Rewrite the records from the line that has "Select the UART1 row in the peripheral list" through the line that has "coord(378,306)", changing "peripheral list" to "device list" and leaving everything else unchanged.
## START DATASET CONTENT
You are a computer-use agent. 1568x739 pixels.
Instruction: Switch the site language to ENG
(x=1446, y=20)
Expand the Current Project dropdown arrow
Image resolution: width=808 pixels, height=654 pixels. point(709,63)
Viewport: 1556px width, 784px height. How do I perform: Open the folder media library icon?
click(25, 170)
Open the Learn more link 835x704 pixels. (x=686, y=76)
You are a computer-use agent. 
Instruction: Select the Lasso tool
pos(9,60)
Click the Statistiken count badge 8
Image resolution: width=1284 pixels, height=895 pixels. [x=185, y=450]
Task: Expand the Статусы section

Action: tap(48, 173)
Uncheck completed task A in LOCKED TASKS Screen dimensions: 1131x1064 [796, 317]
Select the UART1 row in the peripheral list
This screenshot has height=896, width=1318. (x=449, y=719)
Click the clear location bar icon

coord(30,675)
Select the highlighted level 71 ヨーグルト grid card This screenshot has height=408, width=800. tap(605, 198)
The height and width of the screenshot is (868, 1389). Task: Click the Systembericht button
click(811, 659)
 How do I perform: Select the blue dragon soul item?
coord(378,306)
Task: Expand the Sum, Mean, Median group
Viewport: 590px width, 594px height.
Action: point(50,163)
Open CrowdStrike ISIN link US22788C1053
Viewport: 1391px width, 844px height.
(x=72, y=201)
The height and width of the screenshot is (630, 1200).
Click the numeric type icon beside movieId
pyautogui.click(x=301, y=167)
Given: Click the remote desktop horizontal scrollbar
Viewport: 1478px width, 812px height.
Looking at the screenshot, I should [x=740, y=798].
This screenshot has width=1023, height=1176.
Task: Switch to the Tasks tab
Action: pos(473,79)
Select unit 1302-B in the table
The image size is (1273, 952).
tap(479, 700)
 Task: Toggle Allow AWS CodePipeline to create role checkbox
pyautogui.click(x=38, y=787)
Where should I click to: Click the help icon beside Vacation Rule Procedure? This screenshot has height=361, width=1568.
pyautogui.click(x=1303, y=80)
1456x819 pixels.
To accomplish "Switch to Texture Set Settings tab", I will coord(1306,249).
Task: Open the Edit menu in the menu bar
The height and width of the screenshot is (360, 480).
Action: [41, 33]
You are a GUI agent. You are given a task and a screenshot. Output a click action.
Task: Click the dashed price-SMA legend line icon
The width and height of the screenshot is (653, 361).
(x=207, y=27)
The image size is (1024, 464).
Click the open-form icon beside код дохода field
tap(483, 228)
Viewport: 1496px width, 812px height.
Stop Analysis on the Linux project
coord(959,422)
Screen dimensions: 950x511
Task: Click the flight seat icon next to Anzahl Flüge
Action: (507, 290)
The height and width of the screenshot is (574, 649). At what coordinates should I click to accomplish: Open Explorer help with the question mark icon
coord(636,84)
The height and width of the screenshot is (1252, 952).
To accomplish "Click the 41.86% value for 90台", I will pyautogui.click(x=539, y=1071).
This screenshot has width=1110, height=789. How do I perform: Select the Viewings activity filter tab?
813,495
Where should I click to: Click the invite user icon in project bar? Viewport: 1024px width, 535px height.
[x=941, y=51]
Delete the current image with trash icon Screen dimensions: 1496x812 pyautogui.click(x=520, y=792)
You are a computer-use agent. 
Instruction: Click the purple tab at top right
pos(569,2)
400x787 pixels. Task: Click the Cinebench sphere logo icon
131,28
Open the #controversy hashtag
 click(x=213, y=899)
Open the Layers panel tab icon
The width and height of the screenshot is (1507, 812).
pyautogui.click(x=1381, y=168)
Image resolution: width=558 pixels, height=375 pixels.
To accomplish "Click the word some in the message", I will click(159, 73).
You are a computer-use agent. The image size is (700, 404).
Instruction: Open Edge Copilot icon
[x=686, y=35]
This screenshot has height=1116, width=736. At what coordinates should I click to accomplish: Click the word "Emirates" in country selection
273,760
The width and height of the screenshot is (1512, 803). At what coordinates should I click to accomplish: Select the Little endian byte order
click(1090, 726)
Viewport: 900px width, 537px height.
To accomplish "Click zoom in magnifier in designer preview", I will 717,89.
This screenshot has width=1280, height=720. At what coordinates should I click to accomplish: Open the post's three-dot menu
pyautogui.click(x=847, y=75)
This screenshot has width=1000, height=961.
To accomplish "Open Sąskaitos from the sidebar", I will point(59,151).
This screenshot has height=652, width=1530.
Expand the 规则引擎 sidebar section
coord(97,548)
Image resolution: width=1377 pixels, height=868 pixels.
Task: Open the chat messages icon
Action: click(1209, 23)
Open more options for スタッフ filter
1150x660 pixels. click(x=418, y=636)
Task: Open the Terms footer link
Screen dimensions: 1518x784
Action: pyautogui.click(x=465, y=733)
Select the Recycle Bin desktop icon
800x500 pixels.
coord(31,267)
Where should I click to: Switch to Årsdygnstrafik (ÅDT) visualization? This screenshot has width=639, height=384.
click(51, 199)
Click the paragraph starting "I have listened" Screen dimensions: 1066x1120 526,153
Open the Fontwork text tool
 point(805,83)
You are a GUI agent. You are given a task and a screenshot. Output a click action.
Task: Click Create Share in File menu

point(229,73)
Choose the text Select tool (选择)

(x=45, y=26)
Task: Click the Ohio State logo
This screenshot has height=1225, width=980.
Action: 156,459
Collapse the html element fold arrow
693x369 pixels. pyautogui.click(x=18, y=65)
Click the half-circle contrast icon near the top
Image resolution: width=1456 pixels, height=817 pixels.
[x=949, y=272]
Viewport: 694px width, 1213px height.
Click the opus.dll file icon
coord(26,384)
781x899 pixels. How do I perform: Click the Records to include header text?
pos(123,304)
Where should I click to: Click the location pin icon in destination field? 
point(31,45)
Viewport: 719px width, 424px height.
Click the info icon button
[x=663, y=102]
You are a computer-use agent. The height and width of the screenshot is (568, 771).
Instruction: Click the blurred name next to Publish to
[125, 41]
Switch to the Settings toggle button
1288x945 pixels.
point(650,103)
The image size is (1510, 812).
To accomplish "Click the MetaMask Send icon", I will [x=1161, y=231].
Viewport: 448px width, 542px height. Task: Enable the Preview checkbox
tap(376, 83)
## END DATASET CONTENT
• FINISHED ANSWER
Select the UART1 row in the device list
This screenshot has height=896, width=1318. (x=449, y=719)
Click the clear location bar icon

coord(30,675)
Select the highlighted level 71 ヨーグルト grid card This screenshot has height=408, width=800. tap(605, 198)
The height and width of the screenshot is (868, 1389). Task: Click the Systembericht button
click(811, 659)
 How do I perform: Select the blue dragon soul item?
coord(378,306)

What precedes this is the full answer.